(Dataset items)
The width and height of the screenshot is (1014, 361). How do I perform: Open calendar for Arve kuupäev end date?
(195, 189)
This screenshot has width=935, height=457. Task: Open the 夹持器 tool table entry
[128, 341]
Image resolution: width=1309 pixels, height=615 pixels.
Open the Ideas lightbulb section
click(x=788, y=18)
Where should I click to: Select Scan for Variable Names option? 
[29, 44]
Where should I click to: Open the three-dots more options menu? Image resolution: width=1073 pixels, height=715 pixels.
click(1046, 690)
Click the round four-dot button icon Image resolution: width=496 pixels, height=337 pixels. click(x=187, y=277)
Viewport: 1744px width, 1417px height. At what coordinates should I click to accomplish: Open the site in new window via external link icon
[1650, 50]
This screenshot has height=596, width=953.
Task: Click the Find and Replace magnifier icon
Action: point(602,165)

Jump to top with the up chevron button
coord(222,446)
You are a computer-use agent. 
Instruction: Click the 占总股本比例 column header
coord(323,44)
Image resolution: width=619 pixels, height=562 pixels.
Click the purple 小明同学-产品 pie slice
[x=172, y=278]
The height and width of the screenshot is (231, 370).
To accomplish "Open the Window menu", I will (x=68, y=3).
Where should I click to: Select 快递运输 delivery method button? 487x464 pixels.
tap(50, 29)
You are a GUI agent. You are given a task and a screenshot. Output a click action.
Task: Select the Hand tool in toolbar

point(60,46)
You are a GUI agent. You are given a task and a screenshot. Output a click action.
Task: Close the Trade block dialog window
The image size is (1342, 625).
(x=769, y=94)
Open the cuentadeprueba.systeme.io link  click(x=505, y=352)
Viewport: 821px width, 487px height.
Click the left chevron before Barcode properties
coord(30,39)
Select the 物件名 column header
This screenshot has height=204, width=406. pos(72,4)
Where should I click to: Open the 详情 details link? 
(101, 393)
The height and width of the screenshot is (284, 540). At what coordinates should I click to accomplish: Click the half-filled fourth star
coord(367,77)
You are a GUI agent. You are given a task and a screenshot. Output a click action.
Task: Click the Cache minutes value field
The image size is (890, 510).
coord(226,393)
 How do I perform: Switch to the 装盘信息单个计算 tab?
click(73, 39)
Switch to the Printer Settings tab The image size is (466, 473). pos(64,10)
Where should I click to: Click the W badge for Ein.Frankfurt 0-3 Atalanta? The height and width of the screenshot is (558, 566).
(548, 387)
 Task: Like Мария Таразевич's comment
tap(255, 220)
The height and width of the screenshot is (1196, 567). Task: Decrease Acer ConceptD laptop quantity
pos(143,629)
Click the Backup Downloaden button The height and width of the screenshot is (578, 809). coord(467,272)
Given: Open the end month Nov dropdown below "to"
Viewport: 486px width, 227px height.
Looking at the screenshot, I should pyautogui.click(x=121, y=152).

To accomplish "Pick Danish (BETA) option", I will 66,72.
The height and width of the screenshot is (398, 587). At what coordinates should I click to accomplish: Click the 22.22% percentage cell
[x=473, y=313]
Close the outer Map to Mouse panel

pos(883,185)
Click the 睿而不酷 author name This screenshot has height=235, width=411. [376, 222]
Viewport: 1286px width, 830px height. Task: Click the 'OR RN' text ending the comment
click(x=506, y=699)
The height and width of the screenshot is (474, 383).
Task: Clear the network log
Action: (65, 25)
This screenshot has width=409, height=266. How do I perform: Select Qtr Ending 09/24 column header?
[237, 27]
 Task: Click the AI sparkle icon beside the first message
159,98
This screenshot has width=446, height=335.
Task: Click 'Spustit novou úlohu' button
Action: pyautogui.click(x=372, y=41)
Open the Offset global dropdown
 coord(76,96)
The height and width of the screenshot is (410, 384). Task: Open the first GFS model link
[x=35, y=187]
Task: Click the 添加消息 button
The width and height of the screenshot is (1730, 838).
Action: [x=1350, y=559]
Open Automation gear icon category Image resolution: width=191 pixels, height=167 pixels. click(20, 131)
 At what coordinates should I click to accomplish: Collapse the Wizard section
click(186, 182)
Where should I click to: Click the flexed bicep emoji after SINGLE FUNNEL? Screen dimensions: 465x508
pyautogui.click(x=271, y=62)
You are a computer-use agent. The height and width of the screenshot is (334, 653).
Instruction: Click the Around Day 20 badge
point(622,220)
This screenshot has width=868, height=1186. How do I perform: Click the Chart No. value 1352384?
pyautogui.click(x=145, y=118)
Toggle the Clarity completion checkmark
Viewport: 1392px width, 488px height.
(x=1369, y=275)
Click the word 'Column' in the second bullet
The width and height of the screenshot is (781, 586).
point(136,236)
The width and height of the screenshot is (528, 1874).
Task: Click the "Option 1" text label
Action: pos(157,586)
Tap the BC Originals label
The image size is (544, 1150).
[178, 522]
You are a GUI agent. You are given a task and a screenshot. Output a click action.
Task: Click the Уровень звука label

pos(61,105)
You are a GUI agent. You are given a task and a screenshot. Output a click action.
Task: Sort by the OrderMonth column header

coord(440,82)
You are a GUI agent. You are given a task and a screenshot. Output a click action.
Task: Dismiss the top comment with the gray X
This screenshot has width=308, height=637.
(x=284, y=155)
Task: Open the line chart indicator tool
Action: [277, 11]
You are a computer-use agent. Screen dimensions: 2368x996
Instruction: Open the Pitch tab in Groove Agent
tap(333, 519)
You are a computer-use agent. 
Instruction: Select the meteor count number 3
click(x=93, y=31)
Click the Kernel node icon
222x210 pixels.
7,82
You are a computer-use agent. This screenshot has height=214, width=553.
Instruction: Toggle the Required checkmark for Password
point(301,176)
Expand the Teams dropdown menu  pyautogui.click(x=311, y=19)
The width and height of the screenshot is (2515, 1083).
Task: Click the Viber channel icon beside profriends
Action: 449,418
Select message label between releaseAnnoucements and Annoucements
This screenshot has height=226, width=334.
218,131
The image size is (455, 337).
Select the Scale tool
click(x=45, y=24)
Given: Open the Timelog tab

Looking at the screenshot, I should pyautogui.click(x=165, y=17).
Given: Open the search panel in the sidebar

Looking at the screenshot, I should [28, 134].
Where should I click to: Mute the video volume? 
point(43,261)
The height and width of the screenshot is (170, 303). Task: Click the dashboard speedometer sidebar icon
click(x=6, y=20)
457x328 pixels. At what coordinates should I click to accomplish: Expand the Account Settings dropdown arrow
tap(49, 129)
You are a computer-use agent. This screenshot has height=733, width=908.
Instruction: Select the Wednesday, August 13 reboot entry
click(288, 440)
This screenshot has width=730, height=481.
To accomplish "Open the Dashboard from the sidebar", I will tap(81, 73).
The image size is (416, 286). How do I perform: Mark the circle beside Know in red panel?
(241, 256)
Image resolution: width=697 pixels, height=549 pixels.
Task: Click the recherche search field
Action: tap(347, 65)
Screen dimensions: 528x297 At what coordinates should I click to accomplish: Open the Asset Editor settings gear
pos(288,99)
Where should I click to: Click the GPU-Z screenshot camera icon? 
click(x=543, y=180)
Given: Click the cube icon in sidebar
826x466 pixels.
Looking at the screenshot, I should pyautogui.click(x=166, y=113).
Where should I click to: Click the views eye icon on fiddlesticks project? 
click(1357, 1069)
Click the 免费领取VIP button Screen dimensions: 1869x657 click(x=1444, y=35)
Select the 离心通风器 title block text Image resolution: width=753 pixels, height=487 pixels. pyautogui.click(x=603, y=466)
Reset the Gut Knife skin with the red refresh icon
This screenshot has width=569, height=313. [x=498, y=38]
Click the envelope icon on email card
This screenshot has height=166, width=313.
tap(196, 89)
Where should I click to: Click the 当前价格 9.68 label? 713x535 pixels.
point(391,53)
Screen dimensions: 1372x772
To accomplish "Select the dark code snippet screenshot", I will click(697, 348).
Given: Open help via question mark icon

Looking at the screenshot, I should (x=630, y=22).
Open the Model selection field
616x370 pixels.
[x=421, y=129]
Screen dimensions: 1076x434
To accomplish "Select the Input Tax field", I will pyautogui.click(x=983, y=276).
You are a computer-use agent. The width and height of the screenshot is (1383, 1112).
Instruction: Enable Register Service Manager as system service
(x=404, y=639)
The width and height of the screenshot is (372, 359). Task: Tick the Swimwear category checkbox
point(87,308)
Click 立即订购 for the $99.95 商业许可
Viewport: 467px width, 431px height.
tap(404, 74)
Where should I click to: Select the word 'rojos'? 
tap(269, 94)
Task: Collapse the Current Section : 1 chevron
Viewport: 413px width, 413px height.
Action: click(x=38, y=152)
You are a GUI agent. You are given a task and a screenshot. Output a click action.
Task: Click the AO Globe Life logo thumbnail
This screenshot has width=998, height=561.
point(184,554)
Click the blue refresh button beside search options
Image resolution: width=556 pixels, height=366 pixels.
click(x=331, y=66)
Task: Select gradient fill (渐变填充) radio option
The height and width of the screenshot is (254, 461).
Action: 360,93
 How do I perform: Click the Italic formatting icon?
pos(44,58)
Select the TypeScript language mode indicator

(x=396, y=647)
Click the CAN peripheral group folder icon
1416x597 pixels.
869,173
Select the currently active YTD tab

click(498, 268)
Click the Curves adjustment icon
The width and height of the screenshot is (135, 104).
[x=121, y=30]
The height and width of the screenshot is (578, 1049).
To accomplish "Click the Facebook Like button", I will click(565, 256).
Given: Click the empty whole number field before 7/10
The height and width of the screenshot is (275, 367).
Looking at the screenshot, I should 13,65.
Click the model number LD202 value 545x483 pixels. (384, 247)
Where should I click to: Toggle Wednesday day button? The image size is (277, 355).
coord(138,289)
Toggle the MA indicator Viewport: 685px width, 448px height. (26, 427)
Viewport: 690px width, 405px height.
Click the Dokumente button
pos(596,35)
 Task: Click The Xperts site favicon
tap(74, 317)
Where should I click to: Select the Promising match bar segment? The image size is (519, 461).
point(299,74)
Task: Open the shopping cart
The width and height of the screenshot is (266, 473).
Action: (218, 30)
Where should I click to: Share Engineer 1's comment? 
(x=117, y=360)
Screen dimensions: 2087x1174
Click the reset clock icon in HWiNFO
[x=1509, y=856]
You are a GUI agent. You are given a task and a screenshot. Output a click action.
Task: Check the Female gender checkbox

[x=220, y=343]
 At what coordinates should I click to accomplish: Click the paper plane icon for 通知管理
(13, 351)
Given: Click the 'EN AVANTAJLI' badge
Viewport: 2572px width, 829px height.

▶ _WHAT THE EXERCISE ASKS_
Report, copied in full, each line of the entries above that contains the string "menu". Case counts.

▶ _COMPLETE ANSWER_
Where should I click to: Open the three-dots more options menu? Image resolution: width=1073 pixels, height=715 pixels.
To accomplish "Open the Window menu", I will (x=68, y=3).
Expand the Teams dropdown menu  pyautogui.click(x=311, y=19)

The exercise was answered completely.